Compelled
| September 2nd, 2007Bruce talked about 2 Corinthians 5 this morning. It wasn’t the focal point of his message, but he talked about how we are compelled by the love of Christ. Verse 14 says Christ’s love compels us . . .
Geez. Why am I not compelled by Christ’s love? I’m compelled by lots of stuff: hunger, tiredness, pride, fear, approval, disappointment, frustration, etc.
John Ortberg writes:
I am disappointed with myself. I am disappointed not so much with particular things I have done as with aspects of who I have become. I have a nagging sense that all is not as it should be.
Some of the disappointment is trivial, but some of it runs deeper. When I look on my children as they sleep at night, I think of the kind of father I want to be. I want to create moments of magic, I want them to remember laughing until the tears flow, I wan tot read to them and make the books come alive so they love to read, I wan to have slow sweet talks with them as they’re getting ready to close their eyes, I was to sing them awake in the morning. I want to chase fireflies with them, teach them to play tennis, have food fights, and hold them and pray for them in a way that makes them feel cherished.

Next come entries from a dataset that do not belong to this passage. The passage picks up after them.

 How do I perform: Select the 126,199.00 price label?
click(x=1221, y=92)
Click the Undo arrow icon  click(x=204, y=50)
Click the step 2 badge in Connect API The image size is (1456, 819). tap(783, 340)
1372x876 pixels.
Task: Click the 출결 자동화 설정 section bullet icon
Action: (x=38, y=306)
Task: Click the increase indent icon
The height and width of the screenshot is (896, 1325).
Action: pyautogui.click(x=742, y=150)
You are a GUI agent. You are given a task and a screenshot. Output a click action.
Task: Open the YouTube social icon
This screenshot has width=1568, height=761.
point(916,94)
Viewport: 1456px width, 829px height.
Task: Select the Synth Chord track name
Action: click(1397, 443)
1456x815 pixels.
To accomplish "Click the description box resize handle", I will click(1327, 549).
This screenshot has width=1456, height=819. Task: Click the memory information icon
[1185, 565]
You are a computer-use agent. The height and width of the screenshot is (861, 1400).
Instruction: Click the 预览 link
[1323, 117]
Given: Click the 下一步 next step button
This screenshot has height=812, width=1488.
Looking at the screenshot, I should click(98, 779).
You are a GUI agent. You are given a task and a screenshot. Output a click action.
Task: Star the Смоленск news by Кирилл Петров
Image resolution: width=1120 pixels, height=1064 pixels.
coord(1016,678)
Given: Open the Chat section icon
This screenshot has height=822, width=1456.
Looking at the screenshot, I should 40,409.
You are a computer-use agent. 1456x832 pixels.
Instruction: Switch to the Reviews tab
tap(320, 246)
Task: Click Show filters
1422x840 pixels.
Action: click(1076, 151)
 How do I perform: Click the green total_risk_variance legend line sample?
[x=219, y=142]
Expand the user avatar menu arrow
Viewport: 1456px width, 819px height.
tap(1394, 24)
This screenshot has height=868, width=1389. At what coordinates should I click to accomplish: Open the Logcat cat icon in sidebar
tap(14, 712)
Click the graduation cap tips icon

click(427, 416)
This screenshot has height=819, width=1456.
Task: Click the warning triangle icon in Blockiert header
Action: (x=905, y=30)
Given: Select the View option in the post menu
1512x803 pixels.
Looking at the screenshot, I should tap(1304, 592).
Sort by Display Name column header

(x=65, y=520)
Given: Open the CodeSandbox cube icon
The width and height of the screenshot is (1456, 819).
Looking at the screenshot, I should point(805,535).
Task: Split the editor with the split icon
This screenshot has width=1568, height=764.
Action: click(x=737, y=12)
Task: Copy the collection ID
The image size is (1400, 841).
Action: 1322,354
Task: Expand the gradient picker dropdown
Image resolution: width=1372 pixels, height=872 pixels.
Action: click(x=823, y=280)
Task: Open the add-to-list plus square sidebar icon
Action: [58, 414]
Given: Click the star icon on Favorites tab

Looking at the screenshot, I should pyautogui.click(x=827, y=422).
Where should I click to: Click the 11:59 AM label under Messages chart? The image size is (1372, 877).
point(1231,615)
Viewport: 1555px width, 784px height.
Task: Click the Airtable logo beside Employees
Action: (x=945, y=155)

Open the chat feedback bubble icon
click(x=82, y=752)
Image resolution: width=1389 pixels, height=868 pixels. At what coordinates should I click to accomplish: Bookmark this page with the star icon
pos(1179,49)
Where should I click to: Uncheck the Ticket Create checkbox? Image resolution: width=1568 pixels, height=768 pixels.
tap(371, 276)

I look in on them as they sleep at night, and I remember how the day really went: I remember how they were trapped in a fight over checkers and I walked out of the room because I didn’t want to spend the energy needed to teach them how to resolve conflict. I remember how my daughter spilled cherry punch at dinner and I yelled at her about being careful as if she’d revealed some deep character flaw; I yelled at her even though I spill things all the time and no one yells at me; I yelled at her — to tell the truth — simply because I’m big and she’s little and I can get away with it. And then I saw that look of hurt and confusion in her eyes, and I knew there was a tiny wound on her heart that I had put there, and I wished I could have taken those sixty seconds back. I remember how at night I didn’t have slow, sweet talks, but merely rushed the children to bed so I could have more time to myself. I’m disappointed. (John Ortberg, The Life You’ve Always Wanted. p. 13. )
I often feel that way. But, thanks to Jesus, I am changing. I am becoming, more and more, the kind of person I was meant to be.